The institute’s aim, Atkins says, is “to propel the study of Dutch and Flemish art. We often have these interesting discussions among ourselves and this is an opportunity to share scholarship with a wider audience. The centre is all about outreach.” Funding comes from the local collectors Susan and Matthew Weatherbie and Rose-Marie and Eijk van Otterloo, who in 2017 donated more than 100 17th-century Dutch paintings to the MFA by nearly 80 artists, including Peter Paul Rubens, Rembrandt van Rijn and Anthony van Dyck. The Dutch government also gave money towards the centre’s endowment.
Featuring the 20,000-strong library of the late art historian Egbert Haverkamp-Begemann, donated to the museum by the Van Otterloos, the centre—housed in former office space—will have direct access via a lift to the MFA’s renovated suite of Dutch and Flemish galleries, which are due to open this autumn. Within the galleries is a room for rotating displays in which the CNA will have space to show off the fruits of its research. The opening date for the centre itself has not been set. “The opening of the galleries is the public launch, with the study centre and library due to follow later,” Atkins says, adding that the museum has already held lectures and an object-based study session of Dutch works from its collection as part of the initiative, with another study session planned for this spring. So far, academics participating in these sessions have been from the US, but Atkins hopes to open it up to international scholars.
Atkins says the strength of the MFA’s collection of Dutch and Flemish art, combined with regional expertise and engagement in the field, makes the museum well placed to take on such a project. “We want to nurture the next generation of curators, academics and researchers,” he says. “We’re looking for cohorts.”
Take a closer look
Christopher Atkins, the new centre’s director, sheds light on three works from the MFA’s collection
“This is among the earliest depictions in Europe of edible sweets made with sugar. This sugar was most likely imported from the newly colonised territories of what is now modern-day Brazil. Indeed, many portrayals of luxury goods in still-life paintings are narratives of international, if not global, trade. The sugar trade in particular was fuelled by the trans-Atlantic slave trade. Enslaved peoples harvested the sugar that was sent from South America to Europe. In a recent symposium, we took this painting as a point of departure to discuss these issues of global commodity exchange and the human costs of these exchanges in early modernity.”

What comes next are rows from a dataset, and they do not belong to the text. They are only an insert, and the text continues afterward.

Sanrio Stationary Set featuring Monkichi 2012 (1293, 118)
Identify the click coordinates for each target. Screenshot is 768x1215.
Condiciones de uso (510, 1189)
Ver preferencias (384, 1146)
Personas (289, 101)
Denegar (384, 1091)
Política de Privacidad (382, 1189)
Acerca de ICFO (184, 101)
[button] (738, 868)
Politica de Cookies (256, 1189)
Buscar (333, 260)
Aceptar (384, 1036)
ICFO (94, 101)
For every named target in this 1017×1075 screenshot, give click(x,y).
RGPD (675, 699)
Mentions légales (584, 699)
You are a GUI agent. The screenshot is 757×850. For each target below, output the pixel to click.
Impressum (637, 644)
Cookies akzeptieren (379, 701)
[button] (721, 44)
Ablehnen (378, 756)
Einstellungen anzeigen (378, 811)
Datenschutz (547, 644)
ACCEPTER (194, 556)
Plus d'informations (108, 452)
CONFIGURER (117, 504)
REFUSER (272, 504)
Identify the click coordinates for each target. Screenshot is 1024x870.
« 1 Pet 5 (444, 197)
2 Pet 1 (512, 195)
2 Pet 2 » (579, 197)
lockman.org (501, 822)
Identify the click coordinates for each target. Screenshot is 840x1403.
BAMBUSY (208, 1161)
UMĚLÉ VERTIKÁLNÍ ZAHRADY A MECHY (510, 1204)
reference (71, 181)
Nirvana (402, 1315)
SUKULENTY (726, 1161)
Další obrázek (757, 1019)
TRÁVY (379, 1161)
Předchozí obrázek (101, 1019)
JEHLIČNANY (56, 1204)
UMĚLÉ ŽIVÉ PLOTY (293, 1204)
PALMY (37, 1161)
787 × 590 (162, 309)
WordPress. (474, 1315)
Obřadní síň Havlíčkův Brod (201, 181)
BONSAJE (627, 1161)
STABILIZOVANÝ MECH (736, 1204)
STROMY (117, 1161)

“Thanks to its exquisite condition, this painting is a perfect picture from which to study Rembrandt’s technique and process. Every work of art is the product of a series of decisions (practical and aesthetic). The object, then, is evidence of those decisions, making the work the primary document. In the case of this picture, we might look at the quality of the panel Rembrandt chose to use for the portrait of his future wife’s cousin. Did he use a particularly fine plank of wood? Answers to this question could yield insight into Rembrandt’s motivations and his personal financial circumstances at this early moment in his career.”
“An exceptionally beautiful painting by one of the period’s most important landscape painters, it is also an intriguing entry point into the frequent use of water in Dutch paintings. Thanks to the waterways, the Dutch were able to transport goods and people across the country and beyond. Water was at the heart of the economic success of the Dutch Republic and the culture at large. It would be interesting to take an interdisciplinary perspective and study the picture and its depiction of water with historians, economists and even climatologists. In this way, an art object becomes the locus for conversation across disciplines that brings people together and facilitates a wide-ranging dialogue.”